Exibido na competição oficial do Festival de Cannes, o filme Caso 137 (2025) inspira-se em um episódio verídico para colocar em xeque uma policial e a instituição que ao mesmo tempo representa e investiga. Nesse thriller social, uma oficial da corregedoria policial defronta-se com dilemas profissionais, pessoais e éticos ao ser designada para um caso envolvendo um jovem gravemente ferido durante uma manifestação tensa e caótica em Paris.
Sucesso de público na França, o longa escrito e dirigido por Dominik Moll acompanha Stéphanie (Léa Drucker) e sua equipe na investigação a respeito da suposta agressão policial a um dos participantes das manifestações do movimento dos chamados "coletes amarelos", que sacudiram o país a partir de outubro de 2018. A princípio, os investigadores não conseguem identificar os agressores ⎯ mas a descoberta de uma testemunha acidental do evento indica que os responsáveis pela retaliação violenta faziam parte da polícia.
Pressionada tanto por colegas de corporação, que consideram esse tipo de investigação interna uma espécie de traição, quanto por familiares e simpatizantes dos manifestantes, céticos em relação à punição dos abusos policiais, Stéphanie acaba vendo o caso tomar um rumo pessoal quando descobre que a vítima é de sua cidade natal.

"Primeiramente, trata-se de uma investigação cativante, muito precisa e técnica, que se transforma em uma obsessão para a policial. Mas o que realmente me impressionou foi a jornada de Stéphanie, sua personagem. Achei a personagem muito comovente. Em uma situação de crise onde a violência dos relacionamentos parece destruir tudo, ela exala muita humanidade. E também inquietação", explica Léa Drucker, que recebeu pelo papel seu segundo prêmio César de melhor atriz ⎯ o primeiro foi por seu trabalho no ótimo drama Custódia (2017), de Xavier Legrand.
Realizador de origem alemã, Dominik Moll diz que sempre teve interesse em saber mais a respeito do trabalho da IGPN, a divisão de assuntos internos da polícia francesa: "Por serem policiais investigando outros policiais, esses homens e mulheres se encontram em uma posição desconfortável. São vistos de forma negativa, frequentemente desprezados e às vezes odiados por seus colegas, enquanto são criticados simultaneamente por certos veículos de comunicação que os acusam de serem juízes e júri".

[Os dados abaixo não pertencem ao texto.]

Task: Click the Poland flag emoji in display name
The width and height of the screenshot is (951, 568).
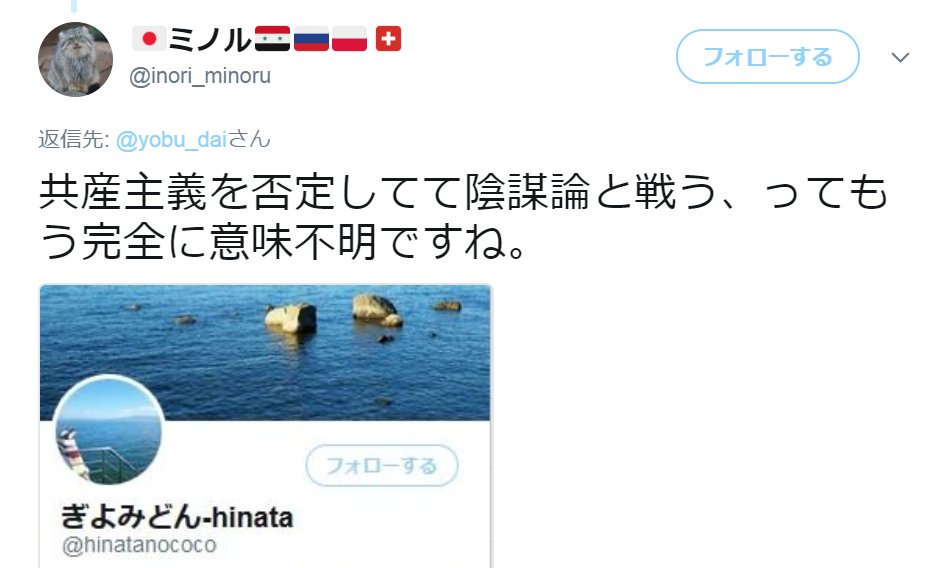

Depois do êxito da comédia sombria Harry Chegou para Ajudar (2000), também exibida competição em Cannes em 2000, Moll dirigiu títulos como Más Notícias para o Sr. Mars (2016) e A Noite do Dia 12 (2022) ⎯ excelente drama de investigação policial ganhador de sete troféus César.
"A Noite do Dia 12" assombra um policial francês
Sobre Caso 137 ⎯ cujo roteiro divide com Gilles Marchand, seu parceiro habitual ⎯, Moll questiona: "Como alguém lida com o fato de estar no meio de um fogo cruzado? E com a necessidade de investigar colegas que não fazem segredo de sua animosidade?".